Comparison to LTX-2: | Aspect | LTX-2 19B FP8 | WAN 2.2 14B | |--------|---------------|-------------| | Audio | Synchronized | None | | Speed (10-sec HD, A5000) | ~3.5-4.5 min | ~5-6 min | | Visual Quality | High | Very High | | VRAM (24GB) | Works | Works |

When to Choose WAN 2.2:

  • Creating silent films with intertitles
  • German Expressionism homages
  • Music videos where audio is pre-recorded
  • Art films with separate sound design

Practical Notes: Seed control recommended for stable multi-shot outputs. 720p preferred on 24GB for consistent speeds.

Performance Expectations

Video generation is compute-intensive. Plan for overnight batch processing rather than real-time iteration.

Local Generation Times (RTX A5000, 24GB VRAM)

| Video Length | Resolution | Model | Time | |--------------|------------|-------|------| | 5 seconds | HD (720p) | LTX-2 19B FP8 | ~1-1.5 min | | 10 seconds | HD (720p) | LTX-2 19B FP8 | ~3.5-4.5 min | | 10 seconds | Full HD (1080p) | LTX-2 19B FP8 | ~5-6.5 min | | 15 seconds | HD (720p) | LTX-2 19B FP8 | ~6-7.5 min | | 10 seconds | HD (720p) | WAN 2.2 | ~5-6 min |

Notes:

  • Timings based on Alex Ziskind's benchmarks (RTX 5080) with +15-25% buffer for A5000
  • Audio synchronization adds ~10-15% time vs video-only runs
  • IO/storage affects throughput; prefer local NVMe, avoid network mounts

Realistic Workflow

For a 2-minute film (12 x 10-second clips):

  • Generation time: ~42-54 min (LTX-2, 720p) to ~60-72 min (WAN 2.2)
  • With retakes and iterations: 2-4 hours
  • Full production with assembly: overnight task

Recommendation: Queue video generation as overnight background tasks.
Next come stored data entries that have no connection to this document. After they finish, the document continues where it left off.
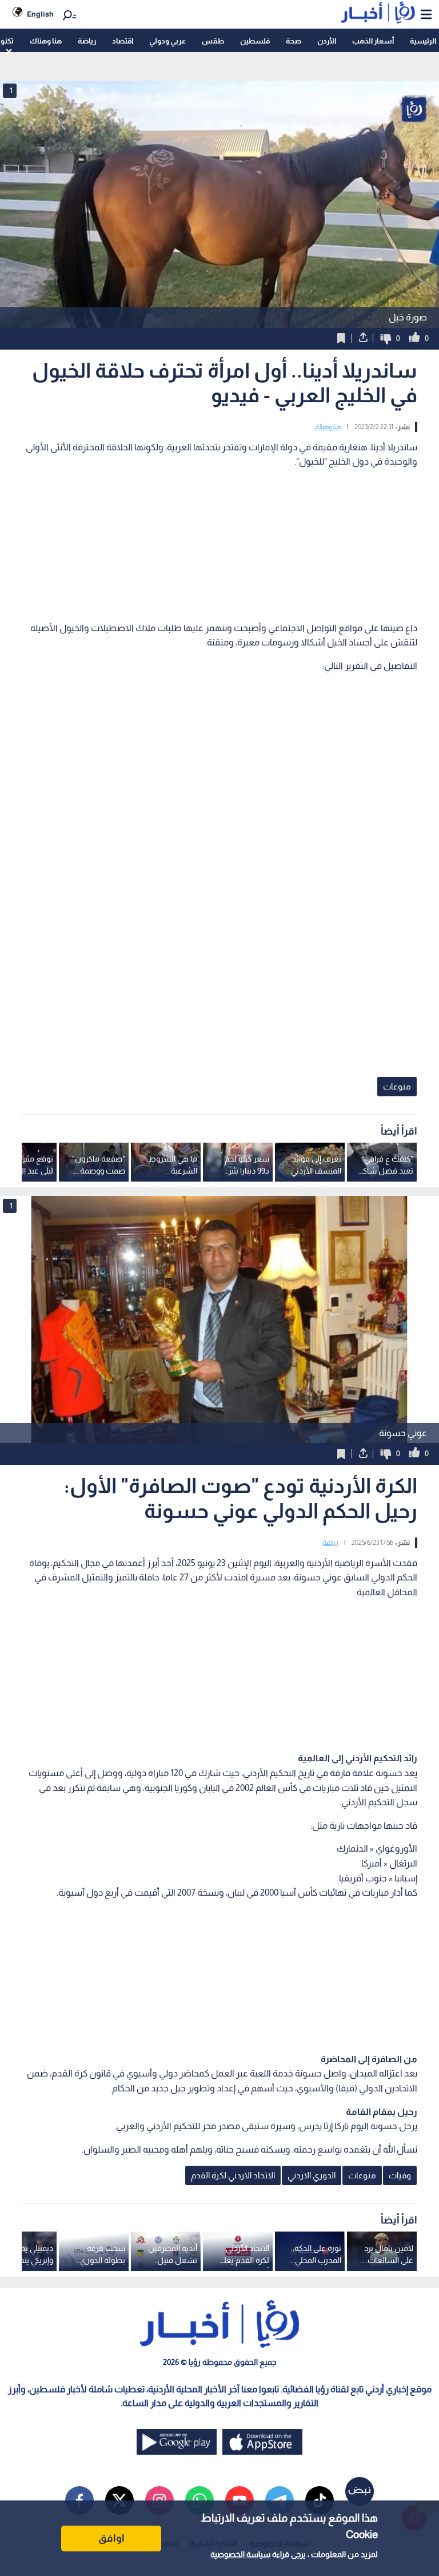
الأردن (326, 41)
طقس (213, 41)
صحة (293, 41)
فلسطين (255, 41)
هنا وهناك (46, 41)
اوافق (111, 2538)
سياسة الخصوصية (240, 2554)
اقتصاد (122, 41)
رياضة (87, 41)
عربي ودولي (167, 41)
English (40, 14)
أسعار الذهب (373, 41)
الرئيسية (423, 41)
Use /task-monitor to track progress.

# Example: Run generation overnight
./run.sh generate --script script.json --output-dir ./assets &
# Check progress next morning

RunPod for Large Tasks

Use /ops-runpod when local generation would cause OOM errors.

When to Use RunPod

| Scenario | Local (A5000 24GB) | RunPod Needed | |----------|-------------------|---------------| | LTX-2 19B FP8, 10-sec HD | Works | No | | LTX-2 19B FP8, 15-sec 1080p | Works (batch=1) | No | | 1080p clips >12-15 sec (FP8) | May OOM | Prefer 720p or split; RunPod optional | | LTX-2 BF16 (43GB full model) | OOM | Yes (A100 40GB+) | | Very long videos (>20 sec 1080p) | Likely OOM | Yes | | Batch processing (10+ clips) | Slow but works | Optional (faster) | | WAN 2.2 + LTX-2 parallel | High OOM risk | Prefer sequential or RunPod |

OOM Threshold Guidance (A5000 24GB):

  • LTX-2 FP8: 1080p clips over ~12-15s may OOM with audio; use 720p, shorten clips, or disable audio
  • Control nets (pose/depth/canny) and multiple LoRAs increase memory; enable selectively
  • Monitor runtime VRAM; keep ≤22GB to avoid instability

RunPod Workflow

# Provision GPU for large task
/ops-runpod provision --gpu a100-40gb --task "LTX-2 BF16 generation"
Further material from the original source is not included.